Shine a light
The last rays of the sun light up the sky like a searchlight from behind a mountain in Vielha, Val d'Aran. I drove here to meet up with S at the halfway point (timewise at least) of his travels. I brought a few supplies with me and collected things he had finished with, including the very expensive boots he bought only last year, which he has worn out -- he had to buy a new pair in Vielha. Luckily he is in better shape than his boots.

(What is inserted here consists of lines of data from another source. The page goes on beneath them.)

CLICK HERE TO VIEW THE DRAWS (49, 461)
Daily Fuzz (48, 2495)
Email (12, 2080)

The Val d'Aran is a strange place. Nowadays, it's part of Spain, but because of its situation it's far more accessible from France, along the valley of the Garonne, whereas the exit toward Spain involves a 5 km long tunnel, built in the mid 20th century.Part of the modern region of (Spanish) Catalonia, the inhabitants do not speak Catalan -- they speak their own version of Occitan, Aranese. There are Occitan crosses everywhere, which you never see in the rest of modern Catalonia -- inevitably they made me think of Chaiselongue. Whatever its official nationality, culturally the valley is clearly turned more towards Occitania than to Aragon or Catalonia. I thought too of how Teleri could certainly have enlightened me further about the cultural connections -- more than the rather inadequate ethnological museum in Vielha.
Driving here I was able to see the damage caused by the recent flooding. The Garonne, a tumbling mountain torrent here, had gouged chunks out of the road, and between Fos and Vielha I passed through about eight lots of roadworks, with trees and other debris being cleared and huge rocks dumped to shore up the banks. In a couple of places they'd had to hastily gouge a rough track out of the mountainside to enable cars to pass -- this is the only straightforward way in and out of the valley.
Backblipped -- there was a flaky wifi connection in the hotel where we stayed, that couldn't cope with uploads. I have been absent from others' journals for the same reason, but I'll catch up later this week.